This lecture series will review basic techniques to simulate cloud processes, such as formation and growth of cloud droplets, formation of rain through collision/coalescence. Lectures will start with simple approaches such as the bulk condensation model, and will gradually introduce more comprehensive methodology, such as the superdroplet method. Lectures will also involve demonstration and practical exercises with a simple cloud-scale model based on nonoscillatory-forward-in-time differencing for fluid flows.
Bibliography
- Rogers and Yau, A Short Course in Cloud Physics.

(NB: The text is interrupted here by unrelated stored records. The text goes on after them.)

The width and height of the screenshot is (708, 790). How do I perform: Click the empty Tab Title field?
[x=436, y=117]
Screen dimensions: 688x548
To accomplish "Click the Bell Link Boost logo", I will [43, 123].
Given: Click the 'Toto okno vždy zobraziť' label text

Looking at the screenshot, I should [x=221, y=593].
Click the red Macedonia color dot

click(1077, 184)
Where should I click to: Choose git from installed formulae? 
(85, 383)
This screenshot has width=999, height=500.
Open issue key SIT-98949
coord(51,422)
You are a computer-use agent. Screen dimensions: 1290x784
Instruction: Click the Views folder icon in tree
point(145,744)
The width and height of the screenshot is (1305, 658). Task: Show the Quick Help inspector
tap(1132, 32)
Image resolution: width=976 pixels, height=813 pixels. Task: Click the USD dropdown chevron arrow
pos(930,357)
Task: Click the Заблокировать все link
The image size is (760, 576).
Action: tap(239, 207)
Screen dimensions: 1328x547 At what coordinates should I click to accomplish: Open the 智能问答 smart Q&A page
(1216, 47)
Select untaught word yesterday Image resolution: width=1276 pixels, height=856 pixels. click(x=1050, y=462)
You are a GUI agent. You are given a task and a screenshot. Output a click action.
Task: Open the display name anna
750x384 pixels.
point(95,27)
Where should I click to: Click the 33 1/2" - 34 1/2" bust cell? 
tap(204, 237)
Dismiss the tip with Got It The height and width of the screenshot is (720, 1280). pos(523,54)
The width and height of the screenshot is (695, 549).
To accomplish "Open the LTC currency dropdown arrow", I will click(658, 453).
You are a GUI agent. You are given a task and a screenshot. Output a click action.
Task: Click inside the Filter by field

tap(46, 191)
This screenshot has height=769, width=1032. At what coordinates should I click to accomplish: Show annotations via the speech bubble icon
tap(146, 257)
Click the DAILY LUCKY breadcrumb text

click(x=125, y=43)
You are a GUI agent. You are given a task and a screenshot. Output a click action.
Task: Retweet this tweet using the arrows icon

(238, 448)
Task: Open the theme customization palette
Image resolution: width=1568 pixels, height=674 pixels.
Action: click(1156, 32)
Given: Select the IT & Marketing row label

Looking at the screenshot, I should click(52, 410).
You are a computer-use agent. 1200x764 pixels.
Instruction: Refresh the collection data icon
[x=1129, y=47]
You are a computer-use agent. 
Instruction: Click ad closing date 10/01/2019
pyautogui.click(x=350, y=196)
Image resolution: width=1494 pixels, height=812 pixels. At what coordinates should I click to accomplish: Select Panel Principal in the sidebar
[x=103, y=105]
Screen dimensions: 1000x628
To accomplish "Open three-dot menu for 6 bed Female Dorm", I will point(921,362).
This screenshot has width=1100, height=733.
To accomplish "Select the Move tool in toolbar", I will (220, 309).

- Pruppacher and Klett, Microphysics of Clouds and Precipitation.
- Manton, M. J. , The physics of clouds in the atmosphere, Rep. Prog. Phys. 46: 1393 (1983).
- Grabowski, W. W. and Smolarkiewicz, P. K., Monotone finite-difference approximations to the advection-condensation problem, Mon. Wea. Rev. 118: 2082-2097 (1990).
- Shima, S. et al., The super-droplet method for the numerical simulation of clouds and precipitation: A particle-based and probabilistic microphysics model coupled with a non-hydrostatic model, Q. J. R. Meteorol. Soc. 135: 1307–1320 (2009).
Additional references will be provided during the lectures.